- Location: 34°00′00″N 44°08′00″E﻿ / ﻿34.0000°N 44.1333°E Mausoleum of Sayid Mohammed bin Ali al-Hadi, Balad, Iraq
- Date: 7 July 2016 23:00 (AST)
- Target: Shia Pilgrims
- Weapons: Suicide car bombs, suicide bombs, guns, mortars
- Deaths: 56 to 100+ (+3 attackers)
- Injured: 75+
- Perpetrator: Islamic State
- Motive: Anti-Shi'ism

= Muhammad ibn Ali al-Hadi Mausoleum attack =

2016 terrorist attack in Balad, Iraq

On 7 July 2016, at least 56 people were killed and 75 injured after a group of attackers stormed the Mausoleum of Sayid Mohammed bin Ali al-Hadi, a Shia holy site in Balad, Iraq. The attackers included suicide car bombers, suicide bombers on foot, and several gunmen. They attacked Shia pilgrims celebrating Eid al-Fitr, which marks the end of the Muslim holy month of Ramadan.
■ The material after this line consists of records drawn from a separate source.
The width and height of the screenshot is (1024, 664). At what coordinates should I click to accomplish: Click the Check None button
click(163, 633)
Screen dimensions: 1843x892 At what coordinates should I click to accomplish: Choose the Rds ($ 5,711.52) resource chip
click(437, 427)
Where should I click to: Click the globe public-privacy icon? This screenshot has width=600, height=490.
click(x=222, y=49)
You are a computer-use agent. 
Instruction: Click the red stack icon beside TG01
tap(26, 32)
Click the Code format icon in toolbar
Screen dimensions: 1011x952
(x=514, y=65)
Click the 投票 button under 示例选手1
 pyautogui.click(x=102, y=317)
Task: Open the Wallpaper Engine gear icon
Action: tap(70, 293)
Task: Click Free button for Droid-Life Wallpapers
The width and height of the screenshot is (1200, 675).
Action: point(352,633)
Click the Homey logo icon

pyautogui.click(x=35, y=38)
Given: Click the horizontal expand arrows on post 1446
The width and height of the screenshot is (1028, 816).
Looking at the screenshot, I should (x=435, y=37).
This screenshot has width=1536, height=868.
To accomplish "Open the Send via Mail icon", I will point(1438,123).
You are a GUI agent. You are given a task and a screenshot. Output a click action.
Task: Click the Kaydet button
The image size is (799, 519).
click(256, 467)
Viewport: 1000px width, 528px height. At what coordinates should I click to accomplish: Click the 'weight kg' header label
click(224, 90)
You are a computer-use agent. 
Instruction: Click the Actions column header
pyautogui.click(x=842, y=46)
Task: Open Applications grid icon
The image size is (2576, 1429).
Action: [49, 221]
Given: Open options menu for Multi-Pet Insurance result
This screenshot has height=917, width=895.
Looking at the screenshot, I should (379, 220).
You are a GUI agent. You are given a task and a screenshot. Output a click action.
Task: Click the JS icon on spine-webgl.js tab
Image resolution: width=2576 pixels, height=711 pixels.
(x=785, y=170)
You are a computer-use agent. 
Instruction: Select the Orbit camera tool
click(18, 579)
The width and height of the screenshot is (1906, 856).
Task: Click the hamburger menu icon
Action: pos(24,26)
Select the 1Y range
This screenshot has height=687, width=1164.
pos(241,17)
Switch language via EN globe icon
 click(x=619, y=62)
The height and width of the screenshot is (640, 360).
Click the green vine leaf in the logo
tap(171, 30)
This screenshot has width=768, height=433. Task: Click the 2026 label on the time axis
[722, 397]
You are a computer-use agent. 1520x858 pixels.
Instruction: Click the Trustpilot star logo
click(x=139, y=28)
There were three suicide bombers, and one of them was killed by security personnel. There were other attackers too. IS also launched several mortars into the area.

The Islamic State carried out the attack, and claimed they killed over 100 people, which came shortly after a series of bomb attacks in Baghdad committed by IS that targeted Shias, killing at least 341 people and injuring over 246.

== Background ==
Four days before this attack, IS carried out the July 2016 Baghdad bombings, which constituted the deadliest single terror attack since the start of the Iraq War, killing at least 341 people. After that attack, an Iraqi official speaking to the Guardian predicted that the group's next target would be a Shia shrine, reflecting its "desperation".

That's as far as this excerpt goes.